*** RECORDS FOR THIS EXERCISE

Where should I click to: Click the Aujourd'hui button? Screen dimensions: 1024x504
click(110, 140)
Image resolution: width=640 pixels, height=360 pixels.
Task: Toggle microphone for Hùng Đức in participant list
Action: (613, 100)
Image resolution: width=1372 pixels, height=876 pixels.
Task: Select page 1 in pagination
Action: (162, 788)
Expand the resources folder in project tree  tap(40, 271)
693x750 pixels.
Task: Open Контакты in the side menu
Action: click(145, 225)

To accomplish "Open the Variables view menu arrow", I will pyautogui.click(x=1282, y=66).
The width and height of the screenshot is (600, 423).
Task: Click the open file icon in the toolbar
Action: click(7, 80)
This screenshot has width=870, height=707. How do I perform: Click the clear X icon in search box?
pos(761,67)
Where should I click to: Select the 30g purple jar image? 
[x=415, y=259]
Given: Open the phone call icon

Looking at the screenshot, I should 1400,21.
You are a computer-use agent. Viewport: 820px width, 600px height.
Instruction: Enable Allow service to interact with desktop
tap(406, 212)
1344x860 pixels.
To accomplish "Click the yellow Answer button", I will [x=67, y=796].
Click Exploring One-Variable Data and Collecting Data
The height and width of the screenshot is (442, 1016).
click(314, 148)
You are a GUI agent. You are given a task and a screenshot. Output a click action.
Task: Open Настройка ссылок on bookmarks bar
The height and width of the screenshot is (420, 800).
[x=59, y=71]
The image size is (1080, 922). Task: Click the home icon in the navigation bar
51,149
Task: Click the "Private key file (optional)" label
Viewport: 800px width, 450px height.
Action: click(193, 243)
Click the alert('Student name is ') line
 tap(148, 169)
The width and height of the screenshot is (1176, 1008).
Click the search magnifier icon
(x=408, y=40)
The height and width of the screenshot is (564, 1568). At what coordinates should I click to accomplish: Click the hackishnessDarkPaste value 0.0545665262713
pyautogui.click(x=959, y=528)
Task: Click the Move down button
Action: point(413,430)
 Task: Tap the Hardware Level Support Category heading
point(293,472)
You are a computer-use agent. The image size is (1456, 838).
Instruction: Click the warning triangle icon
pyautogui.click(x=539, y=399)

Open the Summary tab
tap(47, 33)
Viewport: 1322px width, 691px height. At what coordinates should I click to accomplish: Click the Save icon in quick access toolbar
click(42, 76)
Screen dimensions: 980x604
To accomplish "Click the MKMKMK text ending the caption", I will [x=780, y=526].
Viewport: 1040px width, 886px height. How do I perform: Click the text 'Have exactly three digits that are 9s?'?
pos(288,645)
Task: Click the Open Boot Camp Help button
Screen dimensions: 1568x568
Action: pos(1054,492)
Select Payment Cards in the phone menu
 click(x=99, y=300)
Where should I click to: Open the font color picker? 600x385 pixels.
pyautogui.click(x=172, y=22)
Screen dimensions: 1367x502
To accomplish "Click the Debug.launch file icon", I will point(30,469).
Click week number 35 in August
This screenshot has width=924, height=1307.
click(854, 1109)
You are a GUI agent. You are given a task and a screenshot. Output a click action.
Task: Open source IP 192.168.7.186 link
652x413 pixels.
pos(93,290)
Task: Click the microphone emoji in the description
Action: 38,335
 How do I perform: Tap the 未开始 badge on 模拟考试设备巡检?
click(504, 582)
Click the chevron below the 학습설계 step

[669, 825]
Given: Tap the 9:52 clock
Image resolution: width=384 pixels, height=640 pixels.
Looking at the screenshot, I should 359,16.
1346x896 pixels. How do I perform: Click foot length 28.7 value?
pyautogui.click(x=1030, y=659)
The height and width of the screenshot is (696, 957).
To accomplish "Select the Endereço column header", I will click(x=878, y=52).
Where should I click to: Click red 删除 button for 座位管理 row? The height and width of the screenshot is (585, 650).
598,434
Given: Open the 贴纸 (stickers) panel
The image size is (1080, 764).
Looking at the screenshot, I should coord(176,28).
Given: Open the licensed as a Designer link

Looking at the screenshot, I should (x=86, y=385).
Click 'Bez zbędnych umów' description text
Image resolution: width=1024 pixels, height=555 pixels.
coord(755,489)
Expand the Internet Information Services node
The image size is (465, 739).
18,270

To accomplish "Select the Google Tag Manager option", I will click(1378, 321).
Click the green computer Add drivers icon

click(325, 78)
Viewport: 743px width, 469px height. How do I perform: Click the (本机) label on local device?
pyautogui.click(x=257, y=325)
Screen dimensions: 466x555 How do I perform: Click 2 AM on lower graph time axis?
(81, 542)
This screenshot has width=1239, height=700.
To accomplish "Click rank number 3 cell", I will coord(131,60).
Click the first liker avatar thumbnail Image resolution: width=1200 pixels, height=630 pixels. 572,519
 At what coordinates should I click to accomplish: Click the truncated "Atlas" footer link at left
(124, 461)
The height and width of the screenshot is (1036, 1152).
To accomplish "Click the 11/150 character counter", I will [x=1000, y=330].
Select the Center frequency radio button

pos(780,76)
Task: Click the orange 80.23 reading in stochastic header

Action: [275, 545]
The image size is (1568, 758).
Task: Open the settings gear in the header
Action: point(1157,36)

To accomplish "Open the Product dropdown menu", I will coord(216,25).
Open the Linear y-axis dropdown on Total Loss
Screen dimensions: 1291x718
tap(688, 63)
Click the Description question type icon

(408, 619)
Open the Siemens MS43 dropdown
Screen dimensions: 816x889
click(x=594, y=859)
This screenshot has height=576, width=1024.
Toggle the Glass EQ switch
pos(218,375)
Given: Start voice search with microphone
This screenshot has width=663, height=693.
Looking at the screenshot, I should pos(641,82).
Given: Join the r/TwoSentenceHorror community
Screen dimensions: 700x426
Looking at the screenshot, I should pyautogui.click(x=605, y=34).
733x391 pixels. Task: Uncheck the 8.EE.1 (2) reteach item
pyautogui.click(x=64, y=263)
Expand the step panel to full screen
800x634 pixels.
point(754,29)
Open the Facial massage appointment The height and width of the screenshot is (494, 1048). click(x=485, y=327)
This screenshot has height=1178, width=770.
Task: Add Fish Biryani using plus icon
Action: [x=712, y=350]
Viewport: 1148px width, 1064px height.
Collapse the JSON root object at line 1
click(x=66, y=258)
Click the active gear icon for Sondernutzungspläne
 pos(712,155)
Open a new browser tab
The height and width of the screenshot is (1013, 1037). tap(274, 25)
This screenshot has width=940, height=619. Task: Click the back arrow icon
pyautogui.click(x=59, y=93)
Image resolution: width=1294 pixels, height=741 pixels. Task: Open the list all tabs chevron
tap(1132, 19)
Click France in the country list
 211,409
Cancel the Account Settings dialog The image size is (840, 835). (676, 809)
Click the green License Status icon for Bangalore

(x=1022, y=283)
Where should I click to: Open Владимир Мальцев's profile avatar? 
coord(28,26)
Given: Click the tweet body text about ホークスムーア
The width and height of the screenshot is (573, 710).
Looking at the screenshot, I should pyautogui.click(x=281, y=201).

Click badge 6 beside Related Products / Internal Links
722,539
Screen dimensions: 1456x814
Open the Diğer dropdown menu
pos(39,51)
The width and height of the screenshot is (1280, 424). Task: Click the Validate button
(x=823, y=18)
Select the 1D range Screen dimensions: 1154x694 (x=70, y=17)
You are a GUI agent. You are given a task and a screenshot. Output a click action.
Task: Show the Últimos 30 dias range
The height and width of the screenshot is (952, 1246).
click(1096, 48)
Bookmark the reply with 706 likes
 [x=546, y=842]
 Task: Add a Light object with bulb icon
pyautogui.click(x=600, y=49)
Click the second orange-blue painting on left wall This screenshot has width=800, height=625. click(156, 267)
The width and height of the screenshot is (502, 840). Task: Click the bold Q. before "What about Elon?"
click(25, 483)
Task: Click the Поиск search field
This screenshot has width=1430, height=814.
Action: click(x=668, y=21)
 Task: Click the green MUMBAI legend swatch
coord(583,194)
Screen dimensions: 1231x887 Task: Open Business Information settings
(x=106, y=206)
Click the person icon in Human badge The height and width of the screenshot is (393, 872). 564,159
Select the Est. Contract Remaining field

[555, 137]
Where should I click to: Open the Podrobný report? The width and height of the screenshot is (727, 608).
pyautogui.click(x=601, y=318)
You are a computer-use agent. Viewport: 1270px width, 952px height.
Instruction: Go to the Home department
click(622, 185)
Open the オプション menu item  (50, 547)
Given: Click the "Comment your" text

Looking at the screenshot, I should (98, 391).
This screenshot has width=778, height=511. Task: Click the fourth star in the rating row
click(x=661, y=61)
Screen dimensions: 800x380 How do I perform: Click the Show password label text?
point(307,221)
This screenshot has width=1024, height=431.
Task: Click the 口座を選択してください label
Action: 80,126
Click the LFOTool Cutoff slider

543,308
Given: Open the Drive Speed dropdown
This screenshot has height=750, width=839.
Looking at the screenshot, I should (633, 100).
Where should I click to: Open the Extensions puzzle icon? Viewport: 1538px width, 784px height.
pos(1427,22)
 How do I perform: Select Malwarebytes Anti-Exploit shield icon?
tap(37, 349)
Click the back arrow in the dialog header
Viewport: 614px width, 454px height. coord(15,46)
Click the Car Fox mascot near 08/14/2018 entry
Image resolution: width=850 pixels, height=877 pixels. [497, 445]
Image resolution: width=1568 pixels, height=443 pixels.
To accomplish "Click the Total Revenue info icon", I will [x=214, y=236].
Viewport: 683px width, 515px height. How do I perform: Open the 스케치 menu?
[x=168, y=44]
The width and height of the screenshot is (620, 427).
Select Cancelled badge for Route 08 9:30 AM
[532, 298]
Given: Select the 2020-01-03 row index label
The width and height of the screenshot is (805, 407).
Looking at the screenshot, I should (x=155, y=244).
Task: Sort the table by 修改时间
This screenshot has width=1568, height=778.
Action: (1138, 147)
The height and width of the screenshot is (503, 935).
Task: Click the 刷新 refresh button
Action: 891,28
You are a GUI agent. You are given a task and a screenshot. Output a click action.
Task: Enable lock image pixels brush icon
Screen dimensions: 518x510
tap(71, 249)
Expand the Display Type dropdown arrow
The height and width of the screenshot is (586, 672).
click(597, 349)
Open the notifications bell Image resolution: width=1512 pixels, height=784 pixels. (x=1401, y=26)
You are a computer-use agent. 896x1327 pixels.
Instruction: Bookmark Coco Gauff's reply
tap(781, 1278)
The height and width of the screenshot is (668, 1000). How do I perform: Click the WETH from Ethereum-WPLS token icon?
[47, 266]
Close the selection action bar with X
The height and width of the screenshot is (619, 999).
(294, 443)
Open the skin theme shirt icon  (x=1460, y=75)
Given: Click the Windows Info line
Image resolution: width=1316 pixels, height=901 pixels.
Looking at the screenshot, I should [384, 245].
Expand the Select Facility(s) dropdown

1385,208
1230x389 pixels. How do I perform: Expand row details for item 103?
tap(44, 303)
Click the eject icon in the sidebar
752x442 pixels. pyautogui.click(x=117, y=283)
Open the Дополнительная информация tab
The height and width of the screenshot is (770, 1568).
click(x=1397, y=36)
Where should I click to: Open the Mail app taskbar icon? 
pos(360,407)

******

EXERCISE DIRECTIONS
Among the lines of the material above, find those with the word "panel". Copy each one.

RESPONSE AREA
Given: Open the 贴纸 (stickers) panel
Expand the step panel to full screen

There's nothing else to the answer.